Marion Strecker*
Um dia, quando a humanidade acabar, esse mundo tecnológico não vai mais ter importância
Olho as enormes estantes em volta de mim e penso na dureza deste momento
de transição. Minha próxima casa talvez não tenha nem metade dessas
prateleiras e desses livros. Temo sentir falta deles. Cresci numa casa
com estantes generosas e muitas enciclopédias ilustradas para matar as
tardes de tédio.
Minha filha adolescente cresce cercada de fios e aparelhos que apitam,
imersa na rede. Pergunto a ela se pensa que a casa dela no futuro terá
grandes estantes. Ela diz que não sabe, mas avisa que prefere livros em
papel ("gosto de segurar"), ainda que invista muito tempo na comunicação
eletrônica.
Talvez eu não devesse comparar essas coisas. A gente fica com medo da
rua e tranca as crianças em casa, como se isso fosse saudável. Elas saem
pelas janelas da internet.
Fiquei pensando que faço parte de uma geração de transição: nasci
analógica, cresci elétrica e amadureci eletrônica. Mas isso é bobagem.
Minha geração ensinou os pais a programar videocassete e a usar controle
remoto antes de ensinar a usar o computador e o e-mail. E a geração dos
meus pais deve ter ensinado a geração dos meus avós a fazer outras
coisas. Pensando bem, todas as gerações são de transição.
Exceto a última, a derradeira, a que estiver por aqui quando o mundo
acabar. Um dia, quando a humanidade acabar, esse mundo tecnológico não
vai mais ter importância nenhuma. Tanto esforço para nada.

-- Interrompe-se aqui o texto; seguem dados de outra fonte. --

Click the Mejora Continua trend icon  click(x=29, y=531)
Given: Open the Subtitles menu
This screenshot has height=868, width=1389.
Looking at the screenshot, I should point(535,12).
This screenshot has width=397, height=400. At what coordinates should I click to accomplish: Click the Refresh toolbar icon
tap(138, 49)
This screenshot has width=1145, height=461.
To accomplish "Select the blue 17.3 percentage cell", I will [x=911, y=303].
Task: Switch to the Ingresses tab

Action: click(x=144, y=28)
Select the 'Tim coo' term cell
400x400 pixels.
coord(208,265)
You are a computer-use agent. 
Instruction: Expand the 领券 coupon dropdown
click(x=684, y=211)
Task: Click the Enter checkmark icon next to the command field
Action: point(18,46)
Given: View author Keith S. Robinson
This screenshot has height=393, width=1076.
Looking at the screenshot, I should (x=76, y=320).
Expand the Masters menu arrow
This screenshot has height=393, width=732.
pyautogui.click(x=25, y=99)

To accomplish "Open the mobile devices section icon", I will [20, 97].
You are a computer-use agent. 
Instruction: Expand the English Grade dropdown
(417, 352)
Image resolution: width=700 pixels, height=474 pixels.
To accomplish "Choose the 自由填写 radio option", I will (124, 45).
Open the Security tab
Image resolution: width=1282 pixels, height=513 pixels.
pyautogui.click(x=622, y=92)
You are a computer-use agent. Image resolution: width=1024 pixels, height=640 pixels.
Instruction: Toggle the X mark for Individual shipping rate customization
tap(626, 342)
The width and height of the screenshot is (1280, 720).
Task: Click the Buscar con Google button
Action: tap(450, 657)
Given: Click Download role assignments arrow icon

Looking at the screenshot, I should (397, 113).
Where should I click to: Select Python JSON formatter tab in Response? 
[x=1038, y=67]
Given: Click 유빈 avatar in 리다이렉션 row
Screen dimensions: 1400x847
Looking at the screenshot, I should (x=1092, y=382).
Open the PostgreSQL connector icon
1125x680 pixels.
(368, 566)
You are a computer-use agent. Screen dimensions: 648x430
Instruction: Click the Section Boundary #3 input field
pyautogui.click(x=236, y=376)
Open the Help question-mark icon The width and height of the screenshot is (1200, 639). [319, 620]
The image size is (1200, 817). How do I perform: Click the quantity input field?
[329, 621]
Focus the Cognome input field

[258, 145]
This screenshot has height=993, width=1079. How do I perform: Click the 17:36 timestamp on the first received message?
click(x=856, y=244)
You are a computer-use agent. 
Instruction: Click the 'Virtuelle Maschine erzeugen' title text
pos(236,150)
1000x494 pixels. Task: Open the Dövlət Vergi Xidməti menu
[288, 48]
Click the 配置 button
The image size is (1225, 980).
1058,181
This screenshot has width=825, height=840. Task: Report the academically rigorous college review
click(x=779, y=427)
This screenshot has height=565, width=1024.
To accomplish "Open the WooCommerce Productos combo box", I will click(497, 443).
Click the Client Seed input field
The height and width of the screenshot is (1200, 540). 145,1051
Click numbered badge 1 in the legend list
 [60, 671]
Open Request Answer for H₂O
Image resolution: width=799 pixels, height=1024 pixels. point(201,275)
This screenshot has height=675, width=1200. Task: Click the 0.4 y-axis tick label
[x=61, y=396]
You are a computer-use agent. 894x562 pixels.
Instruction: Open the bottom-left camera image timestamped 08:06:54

Tanta
informação para nada. Puf. Baubau. Acabou.
Tanto satélite, tanto Google e tanto Google Earth e a gente ainda perde
esse tempo todo para tentar descobrir que fim levou o avião que saiu da
Malásia com 239 pessoas em direção a Pequim e nunca chegou. Essa é a
nossa pequenez. Esse é o vasto mundo. Mais vasto ainda o nosso coração.
Onde foram parar os discos em 78 rotações que herdei? E as fitas de rolo
com as entrevistas que meu pai fazia com os filhos? Onde guardei o
videoteipe do meu bebê? O que será de todas as músicas que baixei em
tantos formatos e salvei em tantos aparelhos que já não existem mais? E
as fotos, em tantos suportes e padrões? Para onde vão todas as fotos
depois que o Facebook e o Instagram acabarem?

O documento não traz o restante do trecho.